The bridgeheads across the Elbe appeared to present more of a problem to Eisenhower than an opportunity. He spoke to General Bradley, the army group commander, to ask his view about pushing on to Berlin. He wanted to know his view of the casualties they would have to face taking the city. Bradley estimated that it might involve 100,000 casualties (a figure which, he later admitted, was far too high). He then added that it would be a stiff price to pay for a prestige objective when they would have to withdraw again once Germany surrendered. This clearly coincided with Eisenhower’s thoughts, although he claimed later that the ‘future division of Germany did not influence our military plans for the final conquest of the country’.
Eisenhower was also concerned about his extended lines of communication. The British Second Army was on the edge of Bremen, the US First Army was approaching Leipzig and Patton’s lead units were close to the Czechoslovak border. The distances were so great that forward units had to be supplied by Dakotas. Large numbers of civilians, including prison and concentration camp inmates, also had to be fed. Considerable resources were required. Like many others, Eisenhower was totally unprepared for the full horror of the concentration camps.
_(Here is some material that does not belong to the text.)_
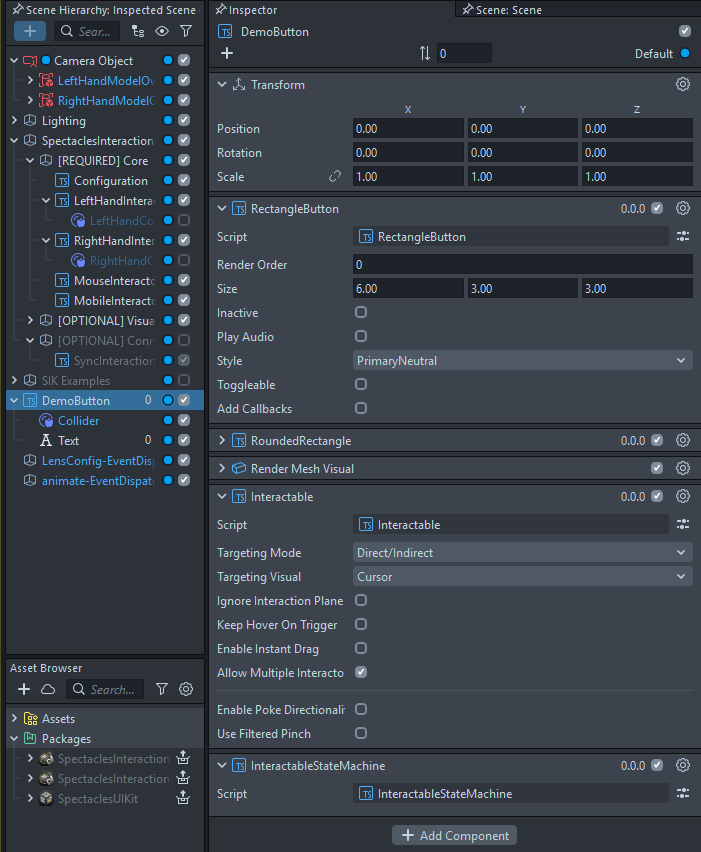Click the scale link lock icon
This screenshot has width=701, height=852.
(336, 177)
Seeing such unbelievable suffering at first hand affected many for years afterwards in a liberator’s version of survivor guilt.
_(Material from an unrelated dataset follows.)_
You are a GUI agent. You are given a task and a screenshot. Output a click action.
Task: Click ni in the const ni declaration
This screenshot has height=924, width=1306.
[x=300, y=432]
Commanders on the Western Front had little idea of the situation on the Eastern Front. They did not appreciate quite how keen the German Army was to allow the Americans in to Berlin before the Red A
rmy reached it. ‘Soldiers and officers,’ observed Colonel de Maizière of the OKH, ‘believed that it was far better to be beaten by the west. The exhausted Wehrmacht fought to the end purely to leave the Russians as little territory as possible.’ The instincts of Simpson and his formation commanders in the Ninth Army proved much more accurate than those of the Supreme Commander. They estimated that there would be pockets of resistance but that these could be bypassed in a charge to the capital of the Reich, which lay less than 100 kilometres away.
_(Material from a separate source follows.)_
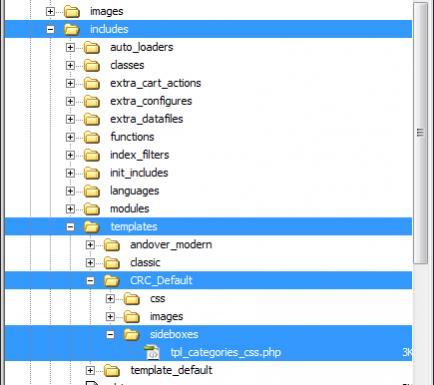The image size is (434, 385).
Task: Select the classic template folder label
Action: pyautogui.click(x=145, y=263)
The 83rd Infantry Division had already set up a bridge capable of taking the 2nd Armored Division’s tanks, and during the night of Saturday 14 April, vehicles crossed in a steady stream. The forces in the bridgehead, which now stretched to Zerbst, started to build up rapidly. The excitement among the American troops was infectious. They longed for their orders to move out. But early on the Sunday morning, 15 April, their army commander, General Simpson, was summoned by General Bradley to his army group headquarters at Wiesbaden. Bradley met Simpson at the airfield. They shook hands as he climbed out of the plane. Bradley, without any preamble, told him that the Ninth Army was to halt on the Elbe. It was not to advance any further in the direction of Berlin.
‘Where in the hell did you get this?’ Simpson asked.
‘From Ike,’ Bradley answered.
Simpson, feeling dazed and dejected, flew back to his headquarters, wondering how he was going to tell his commanders and his men.